L’ultima volta che abbiamo parlato di un dispositivo Redmi certificato Android Enterprise fu quando il Note 9 Pro entrò negli archivi Google. Fu un fatto piuttosto “eccezionale” in quanto fu il primo smartphone Xiaomi non appartenente alla famiglia Android One a ricevere questa certificazione. Nelle giornate di ieri e di oggi, altri tre dispositivi dello stesso brand hanno iniziato a godere dei benefici della certificazione. Ma di cosa si tratta nello specifico?
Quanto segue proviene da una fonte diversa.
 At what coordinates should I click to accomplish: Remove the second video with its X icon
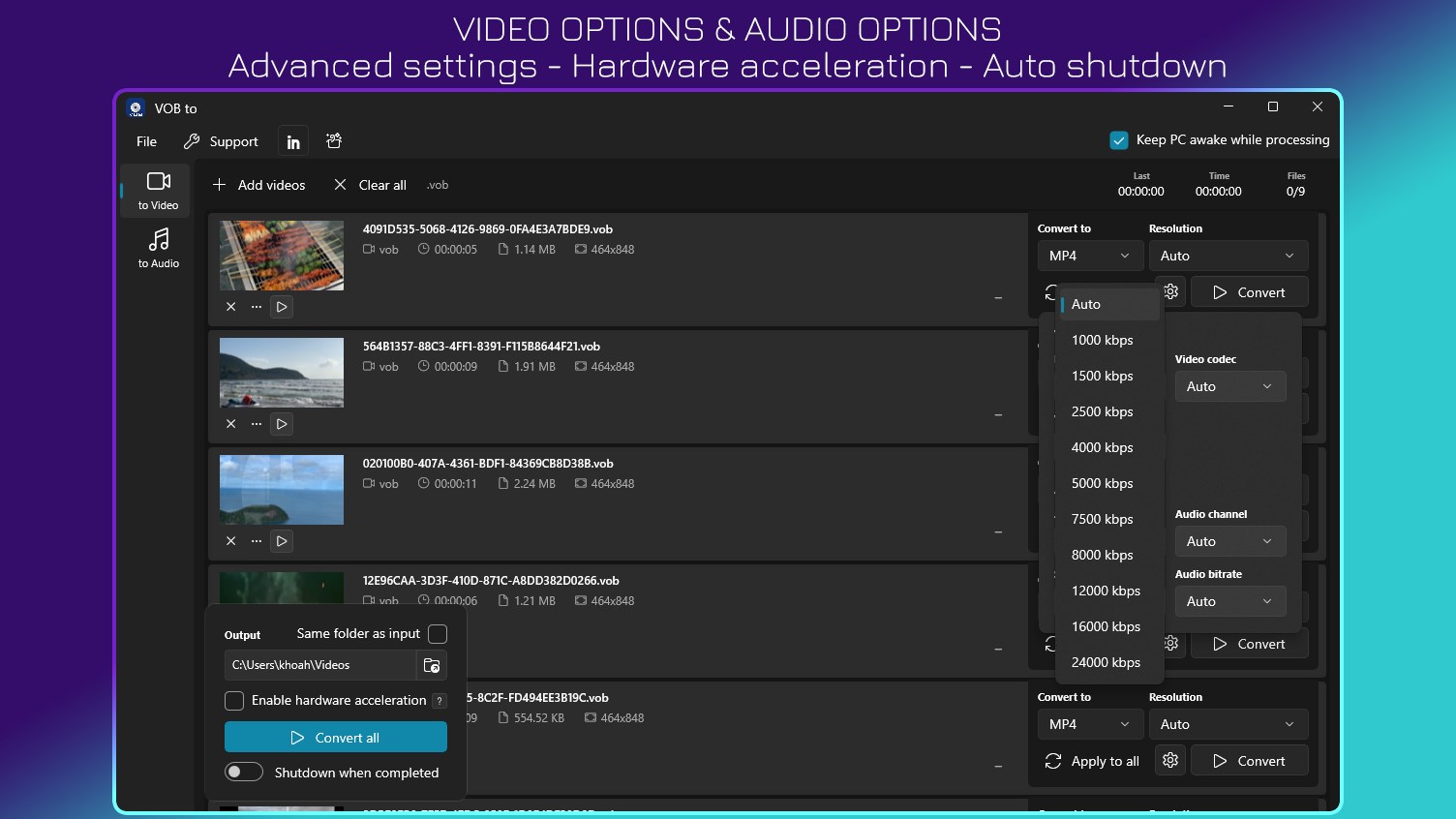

Redmi Note 10S, Note 10 Pro e Redmi 9T sono appena stati certificati Android Enterprise. Che cosa significa questa certificazione?
Prima di vedere di quali benefici possono usufruire i dispositivi certificati Android Enterprise, vediamo quali sono quelli di Xiaomi appena entrati nell’archivio. Si tratta del Redmi Note 10S, Note 10 Pro e del Redmi 9T sono gli smartphone certificati Android Enterprise. I primi due sono entrati quest’oggi mentre l’ultimo, ieri. Detto questo, bisogna sapere che nel 2018 Google ha introdotto questa certificazione per catalogare tutti quegli smartphone con determinate caratteristiche che potevano essere utili all’interno delle aziende.
I benefici che Google aveva stabilito per gli smartphone in questione erano, al tempo:
- specifiche hardware minime per dispositivi con Android 7.0 e versioni successive
- supporto per il deployment in blocco di dispositivi Android con registrazione zero-touch: significa, per i dipendenti di un’azienda ad esempio, poter iniziare immediatamente a lavorare
- consegna degli aggiornamenti di sicurezza Android entro 90 giorni dal rilascio da parte di Google, per un minimo di tre anni
- disponibilità di dispositivi sbloccati, direttamente dal produttore o dal rivenditore
Rendiamo noto che questi smartphone Redmi sono i secondi ad dispositivi non Android One a ricevere questa certificazione. È da sottolineare che a riceverla non solo solo smartphone potenti, ma semplicemente quelli che hanno dei requisiti minimi (a noi sconosciuti nel dettaglio) a garantire una buona riuscita del lavoro tramite mobile.